## begin Text

Nordic-Baltic Eight (NB8) is a regional co-operation format that includes Denmark, Estonia, Finland, Iceland, Latvia, Lithuania, Norway, and Sweden. Under NB8, regular meetings are held of the Baltic and  Nordic countries' Prime Ministers, Speakers of Parliaments, Foreign Ministers, branch ministers, Secretaries of State and political directors of Foreign Ministries, as well as expert consultations where regional issues and current international topics are reviewed.

History
Historically, the countries of the region have been interlinked and interacted for centuries, with mutual trade being the decisive factor facilitating this interaction. The most profound bond, however was created during the 1990s.
 
The Nordic Council first contacted Baltic parliamentarians in around 1989. Official co-operation began in November 1991, when the Nordic Council attended the inaugural meeting of the Baltic Assembly in Tallinn. A formal co-operation agreement between the Nordic Council and the Baltic Assembly was signed in 1992.

The Nordic countries were amongst the strongest supporters of the Baltic countries' independence and later they were the first to open their borders, introducing visa-free regimes with the Baltic countries.

When Baltic countries regained their independence and during their integration into the European and transatlantic structures, they were strongly supported by their Nordic neighbors. The Nordic-Baltic co-operation took place in various levels: networking and cooperation were established among politicians, civil servants and civil societies. The Nordic countries actively assisted the Baltic countries in their preparations for integration into the European Union and NATO.

Named as 5+3 in the beginning of cooperation (five Nordic countries plus three Baltic States), the format changed its name and scope of cooperation. During the meeting of the Ministers of Foreign Affairs of the Baltic States and Nordic Countries on 30 August 2000 in Middelfart (Denmark), the Ministers decided that the meetings of the Ministers of the Baltic States and Nordic Countries will be called NB8.

Nordic–Baltic countries today

The Nordic–Baltic community is one of the three main communities in Northern Europe: these are Nordic, Baltic and Baltic Sea Region.

The Nordic–Baltic region has some 33 million inhabitants, and a combined GDP of close to $2.0 trillion, which makes it the tenth-largest population and fifth-largest economy in Europe. Furthermore, the region features relatively low levels of corruption; with the Nordic countries being some of the least corrupt countries in the world. Also, the countries of the region place well in various international freedom rankings, with several of the states at the absolute top. The Nordic–Baltic countries also do well in surveys that measure the ease of doing business and creating new companies. The Human Development Index places many of the countries in the region among the most developed in the world.

## end Text
## begin Recorded data

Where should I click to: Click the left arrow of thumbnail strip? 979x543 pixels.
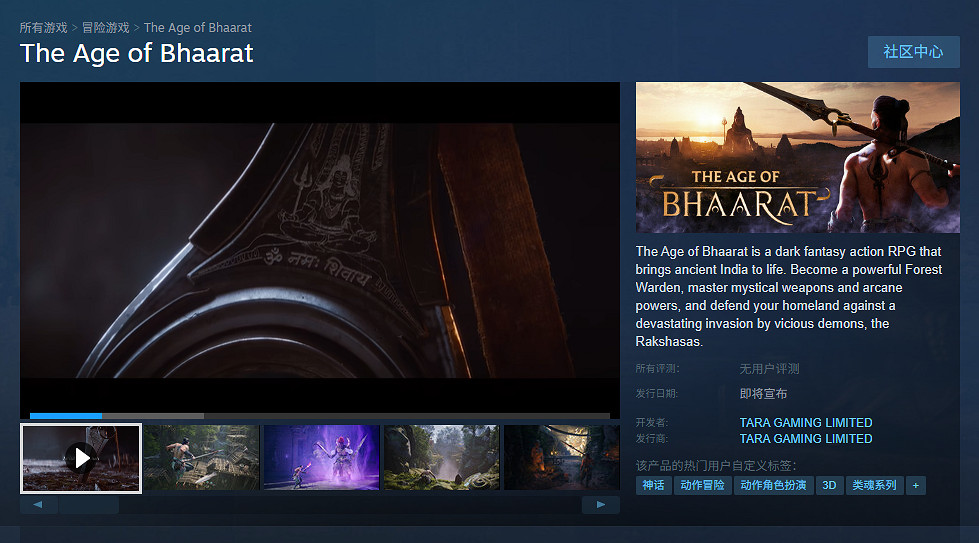39,504
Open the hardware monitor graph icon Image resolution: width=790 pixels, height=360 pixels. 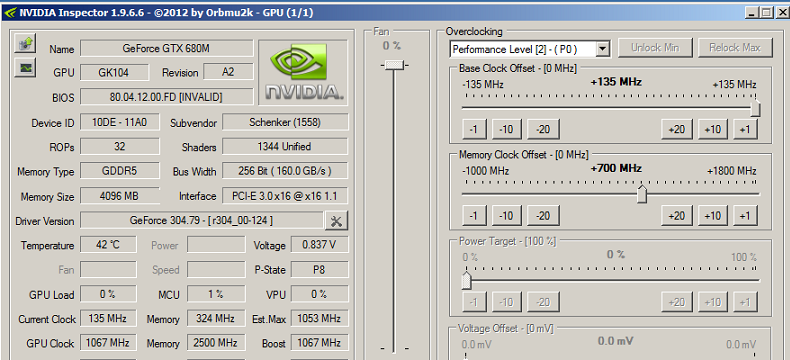coord(24,67)
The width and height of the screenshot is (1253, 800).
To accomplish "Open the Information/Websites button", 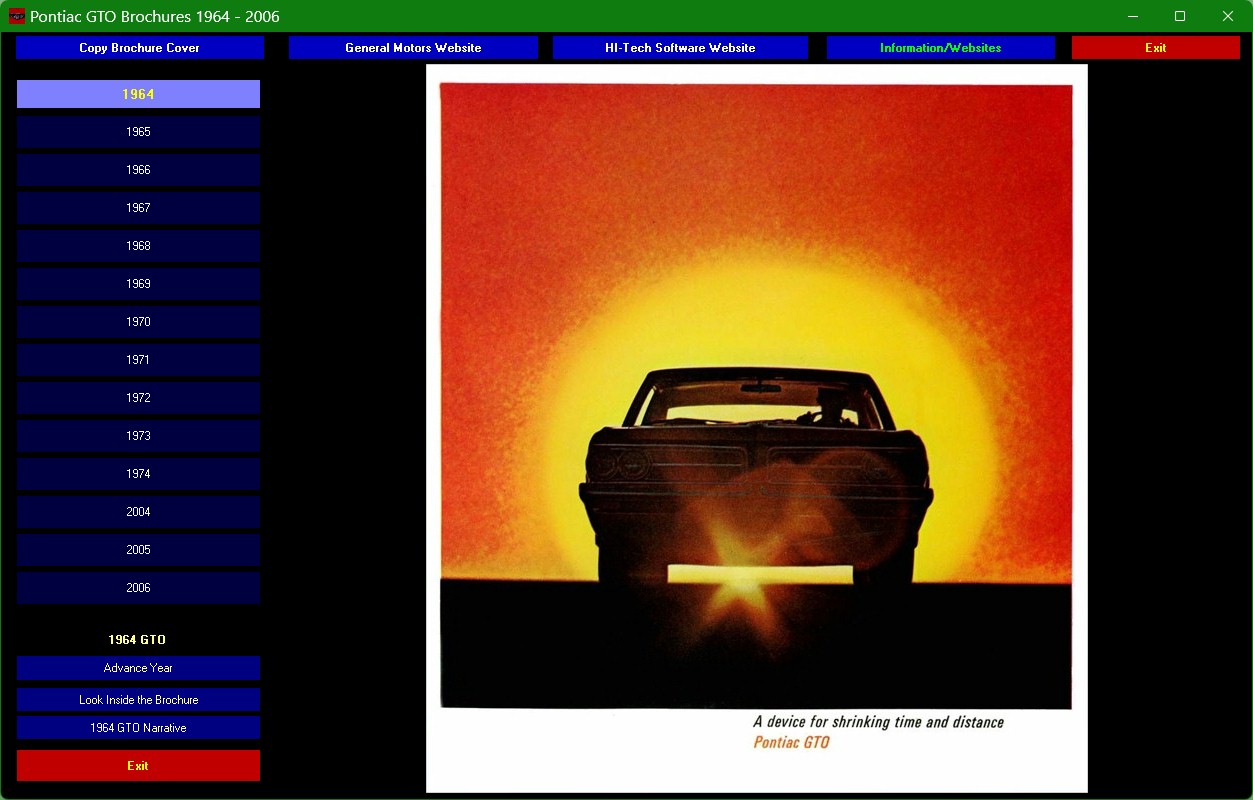I will pos(940,48).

## end Recorded data

*Tasks to carry out:*
#1 In the text on Nordic-Baltic co-operation, condense the paragraph beginning "The Nordic Council first contacted" into a short bulleted list that keeps its main facts.
#2 Write the next paragraph of the text on Nordic-Baltic co-operation, following on from its final sentence.

*Responses to the exercise:*
#1
- Around 1989: the Nordic Council made first contact with Baltic parliamentarians.
- November 1991: official co-operation began when the Nordic Council attended the inaugural meeting of the Baltic Assembly in Tallinn.
- 1992: the Nordic Council and the Baltic Assembly signed a formal co-operation agreement.

#2
The Nordic–Baltic region is diverse, with a wealth of natural and cultural heritage, communities, destinations and resources. The region hosts a total of 42 World Heritage sites that are experiencing increasing pressures from tourism.
The Baltic states are described as three fascinating states that have glorious beaches along an extensive coastline, medieval old towns, and beautiful natural scenery, whereas the Nordic countries own spectacular scenery of mountains, lakes, archipelagos, glaciers, geysers, forests, waterfalls and volcanoes. There is much wilderness, including extensive arctic tundra.

Coordinating countries
The coordinator's role of the NB8 was formerly assumed by the country holding the chairmanship of the Nordic Council of Ministers for the respective year. From 2008 onwards, the Baltic States have been also involved in coordinating the NB8 foreign ministry co-operation. The coordinating country manages meeting schedules and hosts many meetings of different parties and levels in the NB8 format. Each year the coordinating country also issues a Progress Report.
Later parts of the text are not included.